## [Task brief]
Once the line holding "Switch to the Personal" is found in the listing below, write it out and each later line exactly, up to and including the one holding "Open the Privacy".
-- Opening Marker --
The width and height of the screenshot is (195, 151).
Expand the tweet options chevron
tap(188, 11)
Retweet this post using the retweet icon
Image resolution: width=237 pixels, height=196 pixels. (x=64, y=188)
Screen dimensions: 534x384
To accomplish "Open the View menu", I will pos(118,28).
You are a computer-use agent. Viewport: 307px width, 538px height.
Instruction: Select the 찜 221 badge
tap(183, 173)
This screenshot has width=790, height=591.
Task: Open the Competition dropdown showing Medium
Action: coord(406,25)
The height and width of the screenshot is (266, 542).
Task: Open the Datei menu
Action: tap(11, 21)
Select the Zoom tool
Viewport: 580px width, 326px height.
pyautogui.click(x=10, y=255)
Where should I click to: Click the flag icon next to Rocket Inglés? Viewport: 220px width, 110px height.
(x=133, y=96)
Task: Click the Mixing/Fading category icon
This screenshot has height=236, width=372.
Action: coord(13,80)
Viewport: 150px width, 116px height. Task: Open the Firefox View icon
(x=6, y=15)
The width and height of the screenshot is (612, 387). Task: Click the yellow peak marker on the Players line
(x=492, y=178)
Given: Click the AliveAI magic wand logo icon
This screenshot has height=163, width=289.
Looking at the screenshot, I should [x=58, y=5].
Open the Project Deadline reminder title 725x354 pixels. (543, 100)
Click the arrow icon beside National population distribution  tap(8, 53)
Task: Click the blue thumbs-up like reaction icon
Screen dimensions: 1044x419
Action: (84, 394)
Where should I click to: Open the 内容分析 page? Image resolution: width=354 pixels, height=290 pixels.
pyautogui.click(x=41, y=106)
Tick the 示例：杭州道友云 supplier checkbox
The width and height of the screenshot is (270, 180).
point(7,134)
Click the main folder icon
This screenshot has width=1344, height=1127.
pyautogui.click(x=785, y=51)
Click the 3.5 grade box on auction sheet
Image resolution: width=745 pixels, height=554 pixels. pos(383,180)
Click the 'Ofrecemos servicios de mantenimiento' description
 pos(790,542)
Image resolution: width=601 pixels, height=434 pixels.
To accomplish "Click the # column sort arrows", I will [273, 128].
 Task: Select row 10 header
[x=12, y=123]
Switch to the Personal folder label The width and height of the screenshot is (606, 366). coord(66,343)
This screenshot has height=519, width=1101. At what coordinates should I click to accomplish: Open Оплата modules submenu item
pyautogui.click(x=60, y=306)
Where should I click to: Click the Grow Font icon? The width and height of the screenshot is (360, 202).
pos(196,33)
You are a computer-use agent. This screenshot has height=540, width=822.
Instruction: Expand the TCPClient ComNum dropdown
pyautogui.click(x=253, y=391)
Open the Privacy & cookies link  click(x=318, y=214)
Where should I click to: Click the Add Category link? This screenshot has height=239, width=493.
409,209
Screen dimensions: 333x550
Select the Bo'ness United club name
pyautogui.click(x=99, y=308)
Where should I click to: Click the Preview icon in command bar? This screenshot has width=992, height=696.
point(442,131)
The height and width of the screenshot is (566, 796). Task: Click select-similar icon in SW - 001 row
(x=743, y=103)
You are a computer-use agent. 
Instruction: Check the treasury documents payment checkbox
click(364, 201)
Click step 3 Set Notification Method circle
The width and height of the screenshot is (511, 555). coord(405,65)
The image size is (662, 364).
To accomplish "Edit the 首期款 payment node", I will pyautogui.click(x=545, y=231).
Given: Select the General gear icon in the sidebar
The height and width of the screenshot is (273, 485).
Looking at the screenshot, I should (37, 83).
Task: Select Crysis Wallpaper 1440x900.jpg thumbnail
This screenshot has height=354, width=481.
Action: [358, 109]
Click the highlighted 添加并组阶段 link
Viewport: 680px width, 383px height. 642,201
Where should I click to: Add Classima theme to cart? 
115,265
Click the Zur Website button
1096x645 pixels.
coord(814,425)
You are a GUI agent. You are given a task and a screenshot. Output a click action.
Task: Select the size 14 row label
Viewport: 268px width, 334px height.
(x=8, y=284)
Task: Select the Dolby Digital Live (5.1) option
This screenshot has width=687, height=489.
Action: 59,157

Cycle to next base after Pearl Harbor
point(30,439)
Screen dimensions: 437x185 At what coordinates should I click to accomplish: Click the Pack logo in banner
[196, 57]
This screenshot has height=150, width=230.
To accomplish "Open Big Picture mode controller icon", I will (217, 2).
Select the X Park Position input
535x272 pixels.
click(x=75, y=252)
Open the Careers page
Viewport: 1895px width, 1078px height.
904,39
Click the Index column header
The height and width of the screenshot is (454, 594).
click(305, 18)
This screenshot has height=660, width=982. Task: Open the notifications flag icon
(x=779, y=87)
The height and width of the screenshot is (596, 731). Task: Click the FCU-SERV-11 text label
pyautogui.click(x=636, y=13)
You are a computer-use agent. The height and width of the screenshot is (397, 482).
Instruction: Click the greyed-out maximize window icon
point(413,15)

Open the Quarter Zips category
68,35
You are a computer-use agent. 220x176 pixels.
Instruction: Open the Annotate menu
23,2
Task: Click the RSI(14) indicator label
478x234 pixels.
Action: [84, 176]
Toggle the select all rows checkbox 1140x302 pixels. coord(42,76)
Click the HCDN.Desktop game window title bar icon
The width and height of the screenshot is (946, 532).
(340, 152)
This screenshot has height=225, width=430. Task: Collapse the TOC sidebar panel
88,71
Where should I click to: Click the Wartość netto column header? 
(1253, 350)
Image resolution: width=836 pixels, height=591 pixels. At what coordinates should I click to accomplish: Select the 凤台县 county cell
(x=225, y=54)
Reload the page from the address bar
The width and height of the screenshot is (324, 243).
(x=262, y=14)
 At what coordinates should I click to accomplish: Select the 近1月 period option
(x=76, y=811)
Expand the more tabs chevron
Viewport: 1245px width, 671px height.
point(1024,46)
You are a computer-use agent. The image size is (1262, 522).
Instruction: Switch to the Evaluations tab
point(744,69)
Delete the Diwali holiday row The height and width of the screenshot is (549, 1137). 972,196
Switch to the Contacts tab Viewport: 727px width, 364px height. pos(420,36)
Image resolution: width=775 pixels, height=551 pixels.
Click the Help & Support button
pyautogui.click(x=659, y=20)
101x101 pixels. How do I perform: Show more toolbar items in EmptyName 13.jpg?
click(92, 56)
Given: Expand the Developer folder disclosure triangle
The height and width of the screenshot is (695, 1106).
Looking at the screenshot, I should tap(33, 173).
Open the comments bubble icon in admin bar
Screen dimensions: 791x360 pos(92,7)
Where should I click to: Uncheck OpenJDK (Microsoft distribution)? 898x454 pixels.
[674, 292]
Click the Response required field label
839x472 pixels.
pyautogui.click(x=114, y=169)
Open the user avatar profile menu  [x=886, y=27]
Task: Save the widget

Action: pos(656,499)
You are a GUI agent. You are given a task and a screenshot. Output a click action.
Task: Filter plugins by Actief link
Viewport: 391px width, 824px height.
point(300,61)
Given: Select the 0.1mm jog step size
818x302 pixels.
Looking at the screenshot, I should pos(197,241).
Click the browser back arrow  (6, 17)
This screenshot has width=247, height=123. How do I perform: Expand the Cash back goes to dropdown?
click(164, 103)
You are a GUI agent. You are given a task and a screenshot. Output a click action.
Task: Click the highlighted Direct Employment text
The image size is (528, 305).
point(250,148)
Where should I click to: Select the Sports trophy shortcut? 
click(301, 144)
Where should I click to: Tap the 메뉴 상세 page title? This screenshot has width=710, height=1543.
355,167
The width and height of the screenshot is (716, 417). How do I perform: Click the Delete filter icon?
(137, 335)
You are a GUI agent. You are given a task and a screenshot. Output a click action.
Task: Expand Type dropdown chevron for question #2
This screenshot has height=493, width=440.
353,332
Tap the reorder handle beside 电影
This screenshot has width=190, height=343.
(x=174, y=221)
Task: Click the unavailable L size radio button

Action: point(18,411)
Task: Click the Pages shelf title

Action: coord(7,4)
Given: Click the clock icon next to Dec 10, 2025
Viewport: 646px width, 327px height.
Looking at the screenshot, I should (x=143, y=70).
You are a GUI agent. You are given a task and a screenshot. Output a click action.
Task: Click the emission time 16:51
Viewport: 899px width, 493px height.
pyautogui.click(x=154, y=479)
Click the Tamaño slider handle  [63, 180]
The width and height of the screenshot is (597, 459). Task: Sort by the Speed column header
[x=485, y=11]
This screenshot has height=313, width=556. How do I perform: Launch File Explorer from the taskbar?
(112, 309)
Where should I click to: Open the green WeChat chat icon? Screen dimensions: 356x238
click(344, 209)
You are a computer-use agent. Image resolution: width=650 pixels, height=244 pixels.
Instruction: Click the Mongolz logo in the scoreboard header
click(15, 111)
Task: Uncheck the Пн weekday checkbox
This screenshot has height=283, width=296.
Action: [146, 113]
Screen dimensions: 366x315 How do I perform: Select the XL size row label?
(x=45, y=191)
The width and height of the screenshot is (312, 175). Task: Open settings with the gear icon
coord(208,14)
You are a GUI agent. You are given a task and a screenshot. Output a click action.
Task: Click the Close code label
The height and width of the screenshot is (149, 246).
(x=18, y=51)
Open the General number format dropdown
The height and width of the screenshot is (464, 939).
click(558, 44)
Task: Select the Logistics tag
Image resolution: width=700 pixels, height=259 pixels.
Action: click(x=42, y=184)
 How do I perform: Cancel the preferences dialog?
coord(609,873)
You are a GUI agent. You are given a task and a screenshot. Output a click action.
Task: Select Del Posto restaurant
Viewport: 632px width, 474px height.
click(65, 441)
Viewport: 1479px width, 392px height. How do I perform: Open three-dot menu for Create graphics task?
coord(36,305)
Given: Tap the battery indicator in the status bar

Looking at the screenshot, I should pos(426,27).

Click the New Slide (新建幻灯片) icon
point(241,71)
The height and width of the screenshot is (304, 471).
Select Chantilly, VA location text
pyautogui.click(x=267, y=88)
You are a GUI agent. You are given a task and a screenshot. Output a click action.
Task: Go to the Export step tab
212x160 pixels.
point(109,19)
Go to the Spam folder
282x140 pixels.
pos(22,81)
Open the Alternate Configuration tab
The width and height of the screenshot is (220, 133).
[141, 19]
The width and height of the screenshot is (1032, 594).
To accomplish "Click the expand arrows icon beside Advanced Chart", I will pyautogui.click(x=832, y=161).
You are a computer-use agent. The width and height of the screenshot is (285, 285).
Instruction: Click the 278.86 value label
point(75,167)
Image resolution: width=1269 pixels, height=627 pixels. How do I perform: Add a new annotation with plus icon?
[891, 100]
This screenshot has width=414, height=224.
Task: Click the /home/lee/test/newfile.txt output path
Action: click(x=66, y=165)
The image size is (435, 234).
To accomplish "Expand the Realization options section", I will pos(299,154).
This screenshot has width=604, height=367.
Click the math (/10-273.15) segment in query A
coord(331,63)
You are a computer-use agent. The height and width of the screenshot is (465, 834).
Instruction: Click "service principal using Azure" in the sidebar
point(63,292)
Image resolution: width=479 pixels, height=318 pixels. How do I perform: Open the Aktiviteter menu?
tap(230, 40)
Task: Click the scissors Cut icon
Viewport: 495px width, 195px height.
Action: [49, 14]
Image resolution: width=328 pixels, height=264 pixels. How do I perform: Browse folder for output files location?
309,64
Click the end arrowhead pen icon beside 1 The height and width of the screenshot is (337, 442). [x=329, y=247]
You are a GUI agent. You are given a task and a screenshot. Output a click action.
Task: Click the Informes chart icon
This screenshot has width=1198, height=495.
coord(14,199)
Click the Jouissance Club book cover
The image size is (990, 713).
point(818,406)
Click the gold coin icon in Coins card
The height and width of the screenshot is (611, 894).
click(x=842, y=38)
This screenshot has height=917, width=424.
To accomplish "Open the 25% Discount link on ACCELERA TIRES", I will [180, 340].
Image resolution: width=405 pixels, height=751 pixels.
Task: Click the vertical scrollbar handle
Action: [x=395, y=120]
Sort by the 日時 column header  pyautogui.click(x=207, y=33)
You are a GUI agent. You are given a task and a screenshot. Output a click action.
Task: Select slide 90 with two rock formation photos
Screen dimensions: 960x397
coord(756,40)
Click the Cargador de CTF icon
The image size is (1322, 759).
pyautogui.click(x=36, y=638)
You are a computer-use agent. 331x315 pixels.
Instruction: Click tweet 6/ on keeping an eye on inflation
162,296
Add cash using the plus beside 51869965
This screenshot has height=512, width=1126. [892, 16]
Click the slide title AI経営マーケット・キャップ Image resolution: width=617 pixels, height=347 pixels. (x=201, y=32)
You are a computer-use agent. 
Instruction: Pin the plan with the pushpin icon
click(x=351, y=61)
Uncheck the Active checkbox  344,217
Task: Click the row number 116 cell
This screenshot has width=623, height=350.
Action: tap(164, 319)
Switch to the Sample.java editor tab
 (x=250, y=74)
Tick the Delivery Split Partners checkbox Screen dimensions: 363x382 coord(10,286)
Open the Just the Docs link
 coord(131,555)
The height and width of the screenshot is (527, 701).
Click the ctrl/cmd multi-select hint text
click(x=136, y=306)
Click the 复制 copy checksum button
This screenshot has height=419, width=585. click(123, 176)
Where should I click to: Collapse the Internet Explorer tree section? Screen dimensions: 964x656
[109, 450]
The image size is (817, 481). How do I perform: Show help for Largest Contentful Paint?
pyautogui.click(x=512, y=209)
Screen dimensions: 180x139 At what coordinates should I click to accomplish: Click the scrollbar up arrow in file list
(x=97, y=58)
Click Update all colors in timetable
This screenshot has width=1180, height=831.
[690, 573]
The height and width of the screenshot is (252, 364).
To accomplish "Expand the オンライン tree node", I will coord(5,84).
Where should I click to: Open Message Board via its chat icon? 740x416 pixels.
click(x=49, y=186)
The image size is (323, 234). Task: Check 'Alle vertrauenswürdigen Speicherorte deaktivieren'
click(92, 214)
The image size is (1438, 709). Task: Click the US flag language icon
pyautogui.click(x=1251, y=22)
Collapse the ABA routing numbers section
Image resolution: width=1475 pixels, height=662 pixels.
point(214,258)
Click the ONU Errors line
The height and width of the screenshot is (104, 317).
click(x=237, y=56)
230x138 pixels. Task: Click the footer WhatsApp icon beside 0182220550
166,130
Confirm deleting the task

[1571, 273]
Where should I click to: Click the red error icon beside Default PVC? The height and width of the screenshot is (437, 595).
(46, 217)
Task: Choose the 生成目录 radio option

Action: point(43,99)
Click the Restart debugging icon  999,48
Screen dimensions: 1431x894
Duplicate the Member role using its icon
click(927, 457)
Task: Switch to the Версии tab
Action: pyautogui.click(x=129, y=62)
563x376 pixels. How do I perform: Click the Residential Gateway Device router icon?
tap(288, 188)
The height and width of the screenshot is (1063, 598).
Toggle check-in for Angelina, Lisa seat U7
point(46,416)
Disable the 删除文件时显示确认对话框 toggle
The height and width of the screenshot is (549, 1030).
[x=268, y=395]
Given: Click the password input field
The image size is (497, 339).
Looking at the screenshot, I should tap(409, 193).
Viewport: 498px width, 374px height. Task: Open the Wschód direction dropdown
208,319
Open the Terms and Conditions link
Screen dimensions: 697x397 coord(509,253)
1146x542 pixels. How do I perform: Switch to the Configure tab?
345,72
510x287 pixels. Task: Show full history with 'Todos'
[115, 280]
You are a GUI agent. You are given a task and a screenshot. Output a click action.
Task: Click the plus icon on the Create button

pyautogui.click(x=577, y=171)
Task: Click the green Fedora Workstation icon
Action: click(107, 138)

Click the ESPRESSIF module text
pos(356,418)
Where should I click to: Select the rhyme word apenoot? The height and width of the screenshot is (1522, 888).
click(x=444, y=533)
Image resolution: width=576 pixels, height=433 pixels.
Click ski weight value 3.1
-- Closing Marker --
## [Response]
Switch to the Personal folder label The width and height of the screenshot is (606, 366). coord(66,343)
This screenshot has height=519, width=1101. At what coordinates should I click to accomplish: Open Оплата modules submenu item
pyautogui.click(x=60, y=306)
Where should I click to: Click the Grow Font icon? The width and height of the screenshot is (360, 202).
pos(196,33)
You are a computer-use agent. This screenshot has height=540, width=822.
Instruction: Expand the TCPClient ComNum dropdown
pyautogui.click(x=253, y=391)
Open the Privacy & cookies link  click(x=318, y=214)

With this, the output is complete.